Yo, al mejor estilo del Chapulín Colorado, sospeché desde un principio que la “ideota” de llevar la FILCR a Belén, iba a generar todo tipo de quejas, críticas y resistencias. “Cada vez la llevan más lejos”, pensé de inmediato. A dónde la realizarán el próximo año, ¿en el campo ferial de la Expo Liberia o en la Cámara de Ganaderos de San Carlos?

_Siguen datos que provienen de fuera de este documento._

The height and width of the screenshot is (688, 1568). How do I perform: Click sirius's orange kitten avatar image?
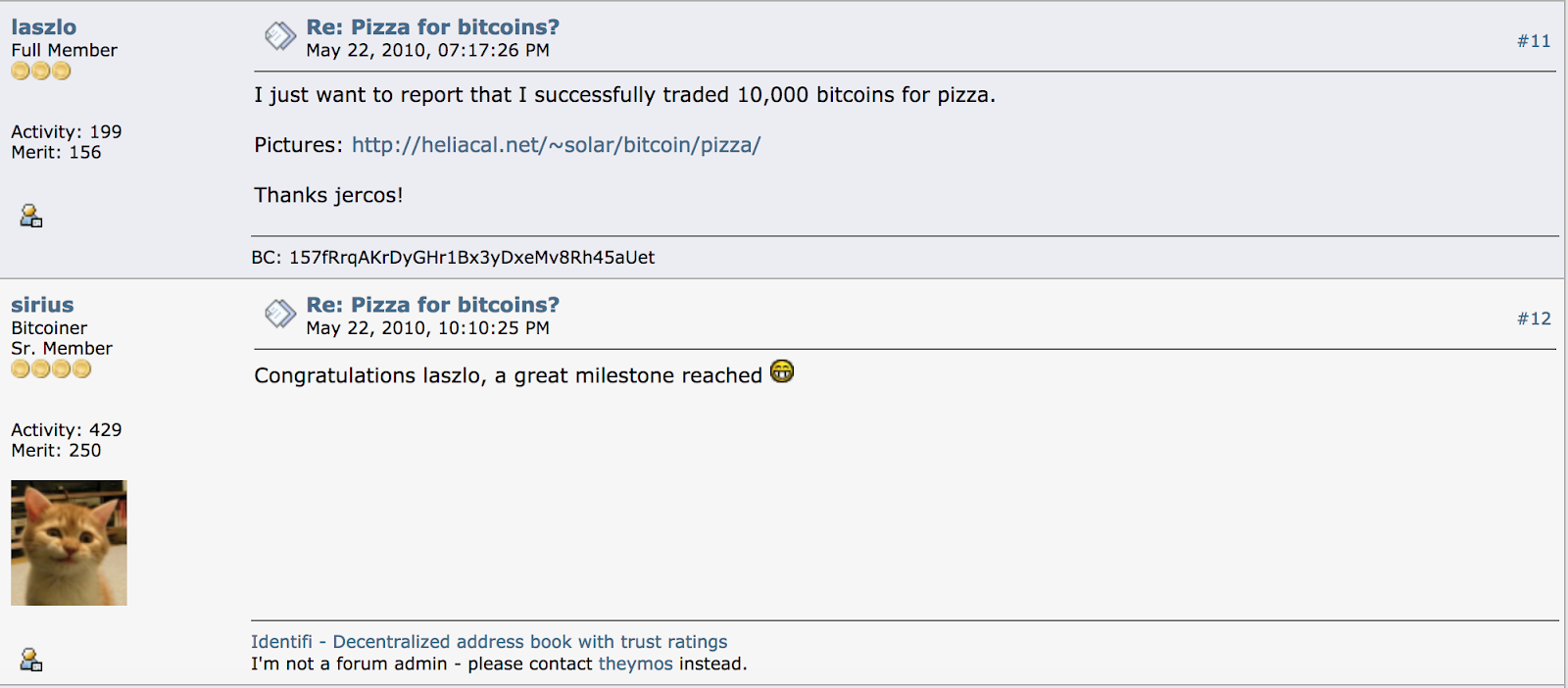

Si la gente casi se alza en huelga, el año pasado, cuando decidieron trasladarla de la Antigua Aduana al Centro de Convenciones, qué podría esperarse de moverla unos cinco kilómetros más adentro; aunque en distancia no es mucho, para quienes no tienen automóvil, si es tamaño trecho adicional que deben recorrer.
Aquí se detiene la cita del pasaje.